Shonnie Lavender, who lives, works and plays in Asheville, is currently earning her master’s degree in organizational leadership from Gonzaga University in Spokane, Washington. In her spare time she registers voters for the N.C. primary and works to GOTV. (Shonnie is also my wife.)

Monday, April 21st, 2008

ABC’s presidential debate an unmitigated disaster

My Instaletter in today’s Asheville Citizen-Times regarding ABC’s presidential debate last Wednesday:

The moderators of ABC’s so-called presidential debate must have a very low opinion of the citizens of this nation if they think we prefer gratuitous “gotcha” questions to substantive deliberation of critical issues such as the economic meltdown, universal health care, rising energy costs, global warming, eroding civil liberties, torture, education and immigration.

UpdateJon Stewart Eviscerates ABC’s Hacktacular Debate from Crooks and Liars:

The first hour of last night’s debate was a 60 minute master class in questions that elevate out-of-context remarks and trivial, insipid miscues into subjects of natural discourse…which is my job! Stop doing my job! That’s what I’m here for! I’m the silly man! 

–Jon Stewart

Enough said.

Friday, April 18th, 2008

Keep those letters to editor for Obama coming!

Hi, folks. We’ve had a number of excellent letters to the editor and guest commentaries in support of Senator Obama’s candidacy published in the local print media in recent weeks.
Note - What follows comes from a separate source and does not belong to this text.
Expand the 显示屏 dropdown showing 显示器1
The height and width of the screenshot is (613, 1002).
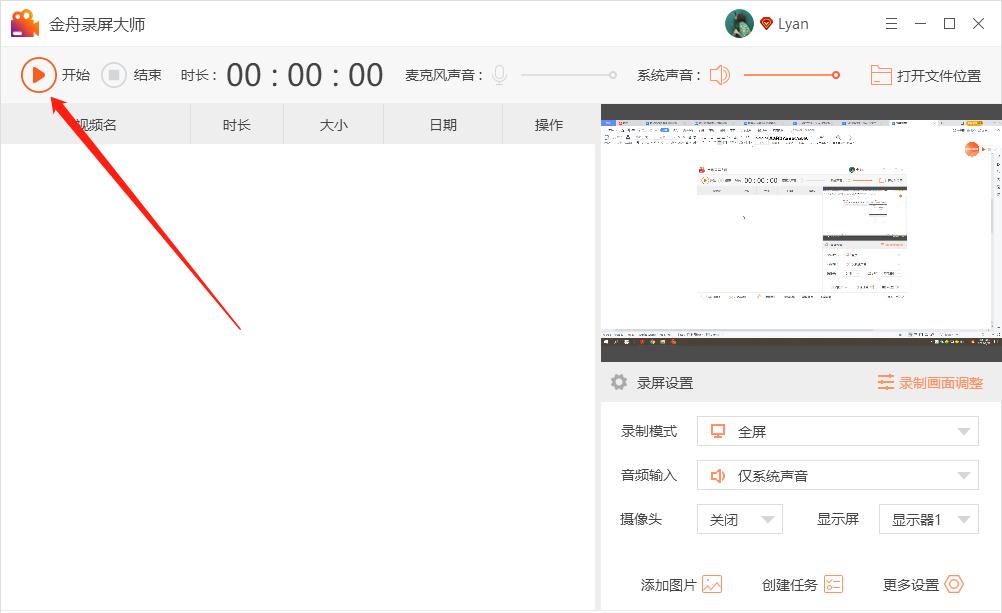[x=928, y=519]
To those of you who have contributed, way to go! To those of you who haven’t yet done so, I encourage you to submit a letter before the May 6 primary. I also suggest that you tell your story about why you support Obama–what inspires you, what gives you hope, your vision for a nation with Barack at the helm–for when we react to negative articles or letters about our candidate, we only give them energy.

Many of the pro-Obama letters and commentaries that have been published during the past few months in Asheville and Hendersonville may be accessed as a Word document by clicking the following link: Letters to Editor for Obama. If you know of others letters or commentaries that have been published in WNC, please bring them to my attention. You might want to use some of these to draw inspiration, or you might just want get out a clean sheet of paper (or your keyboard) and start writing.
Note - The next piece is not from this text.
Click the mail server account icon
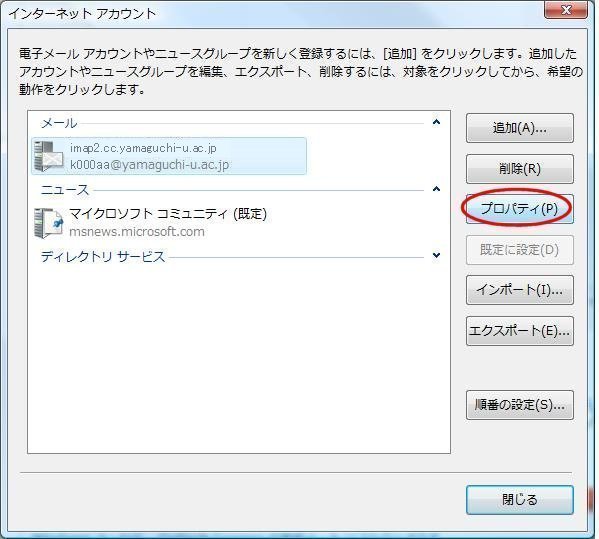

In addition, I have included a link to Telling Our Stories Project, a Word document that provides some suggestions for telling your story in a compelling manner and shows links as well as specific guidelines for submissions to the local print media. I’ll be glad to discuss this process with you and/or provide editing or submission support if that would be helpful.

Only three weeks to go. Let’s pull out all the stops and make North Carolina a big win for Barack Obama on May 6.